IOMMU 0xfed90000: using Queued invalidation
IOMMU: hardware identity mapping for device 0000:0f:00.0
IOMMU: Setting RMRR:
IOMMU: Setting identity map for device 0000:00:1a.2 [0xcefd7000 -0xcefd8000]
IOMMU: Setting identity map for device 0000:00:1a.1 [0xcefd6000 - 0xcefd7000]
IOMMU: Setting identity map for device 0000:00:1a.0 [0xcefd5000 - 0xcefd6000]
IOMMU: Setting identity map for device 0000:00:1d.2 [0xcefd4000 - 0xcefd5000]
IOMMU: Setting identity map for device 0000:00:1d.1 [0xcefd3000 - 0xcefd4000]
IOMMU: Setting identity map for device 0000:00:1d.0 [0xcefd2000 - 0xcefd3000]
IOMMU: Setting identity map for device 0000:00:1a.7 [0xcefd1000 - 0xcefd2000]
IOMMU: Setting identity map for device 0000:00:1d.7 [0xcefd0000 - 0xcefd1000]
IOMMU: Prepare 0-16MiB unity mapping for LPC
IOMMU: Setting identity map for device 0000:00:1f.0 [0x0 - 0x1000000]
PCI-DMA: Intel(R) Virtualization Technology for Directed I/O

I am not sure what all of these mean. I remark that the end address is different by one unit between the two sections. The troublesome video card is 0f:00.0
Comment 7 Francis Dolan 2010-06-14 15:00:58 EDT
I'm seeing it on HP Z600 though I'm not using nuveau driver.
I had been updating, but had not rebooted in a while.
first reboot I hit this problem. tried booting without
GUI and I have no problems. manualy start X and segfault reboot 


version 2.6.32.12-115.fc12.x86_64
in dmesg I see

nvidia: module license 'NVIDIA' taints kernel.
Disabling lock debugging due to kernel taint

a few lines down

nvidia 0000:0f:00.0: PCI INT A -> GSI 24 (level, low) -> IRQ 24
nvidia 0000:0f:0.0: setting latency timer to 64
vgaarb: device changed decodes: PCI:0000:0f:0.0,olddecodes=io+mem,decodes=none: owns=io+mem

a few more lines down

NVRM: loading NVIDIA UNIX x86_64 Kernel Module 195.36.24 Thu Apr 22 19:10:14 PDT 2010
nvidia-config-d[1429]: segfault at 7f8f2c000000 ip 00000039a9a79d3c sp 00007fff72a0b3c8 error 4 in libc-2.11.2.so[39a9a00000+170000]

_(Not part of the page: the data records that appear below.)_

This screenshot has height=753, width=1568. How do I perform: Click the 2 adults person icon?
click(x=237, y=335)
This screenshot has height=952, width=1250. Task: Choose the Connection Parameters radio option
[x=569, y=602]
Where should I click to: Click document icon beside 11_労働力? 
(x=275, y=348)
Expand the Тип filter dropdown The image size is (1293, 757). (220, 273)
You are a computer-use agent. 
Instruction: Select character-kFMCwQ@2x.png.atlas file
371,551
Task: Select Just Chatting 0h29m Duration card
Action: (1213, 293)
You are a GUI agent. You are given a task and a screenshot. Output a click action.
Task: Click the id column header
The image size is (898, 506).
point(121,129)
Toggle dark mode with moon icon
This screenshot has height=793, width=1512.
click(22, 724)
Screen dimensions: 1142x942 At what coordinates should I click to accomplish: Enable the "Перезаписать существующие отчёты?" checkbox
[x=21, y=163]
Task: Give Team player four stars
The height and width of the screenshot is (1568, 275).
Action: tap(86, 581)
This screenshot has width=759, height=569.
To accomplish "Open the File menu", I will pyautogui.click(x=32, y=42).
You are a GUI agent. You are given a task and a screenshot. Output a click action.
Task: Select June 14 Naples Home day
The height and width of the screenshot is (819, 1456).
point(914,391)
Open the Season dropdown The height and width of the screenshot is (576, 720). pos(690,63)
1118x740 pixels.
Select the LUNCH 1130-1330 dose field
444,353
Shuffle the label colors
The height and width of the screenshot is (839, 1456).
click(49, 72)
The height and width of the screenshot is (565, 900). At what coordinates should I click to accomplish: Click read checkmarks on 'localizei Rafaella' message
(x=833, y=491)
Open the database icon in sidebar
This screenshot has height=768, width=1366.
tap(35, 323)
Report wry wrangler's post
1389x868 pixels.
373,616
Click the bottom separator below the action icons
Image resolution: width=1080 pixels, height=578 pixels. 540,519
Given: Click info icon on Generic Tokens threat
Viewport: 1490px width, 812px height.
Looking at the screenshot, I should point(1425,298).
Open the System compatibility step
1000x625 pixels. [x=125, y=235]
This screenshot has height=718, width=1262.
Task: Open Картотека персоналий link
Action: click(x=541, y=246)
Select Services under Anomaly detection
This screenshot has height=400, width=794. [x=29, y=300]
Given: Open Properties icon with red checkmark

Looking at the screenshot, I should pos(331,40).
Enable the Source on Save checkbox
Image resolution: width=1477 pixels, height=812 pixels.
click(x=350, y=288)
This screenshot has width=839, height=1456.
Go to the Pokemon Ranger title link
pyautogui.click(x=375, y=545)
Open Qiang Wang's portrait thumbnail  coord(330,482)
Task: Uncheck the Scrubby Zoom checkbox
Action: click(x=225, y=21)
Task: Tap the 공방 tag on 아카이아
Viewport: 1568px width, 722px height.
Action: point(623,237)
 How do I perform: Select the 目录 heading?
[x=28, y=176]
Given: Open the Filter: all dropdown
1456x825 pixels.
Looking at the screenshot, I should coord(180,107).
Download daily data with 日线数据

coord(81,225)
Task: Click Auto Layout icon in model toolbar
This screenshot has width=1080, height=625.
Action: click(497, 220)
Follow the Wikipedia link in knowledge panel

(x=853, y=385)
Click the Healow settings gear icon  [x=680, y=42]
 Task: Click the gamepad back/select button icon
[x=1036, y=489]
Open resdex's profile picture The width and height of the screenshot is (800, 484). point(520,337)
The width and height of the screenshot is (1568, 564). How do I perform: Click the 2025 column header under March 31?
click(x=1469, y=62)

I tried the intel_iommu=off and am still getting the nvidia segfault but the systems comes up in init 5 


tried installing Fedora-13-x86_64-DVD off of dvd and would reboot when it tried to bring up the GUI for install(dvd  was downloaded 6-9-2010) didn't try 
with =off (didn't want to upgrade unless I had to)
Comment 8 Éric Brunet 2010-06-17 07:43:39 EDT
The bug has disappeared with 2.6.33.5-124.fc13.x86_64;
I can now boot without intel_iommu=off.

I suspect that this bug is another manifestation of bug 561267 for which a fix went into the aforementionned kernel.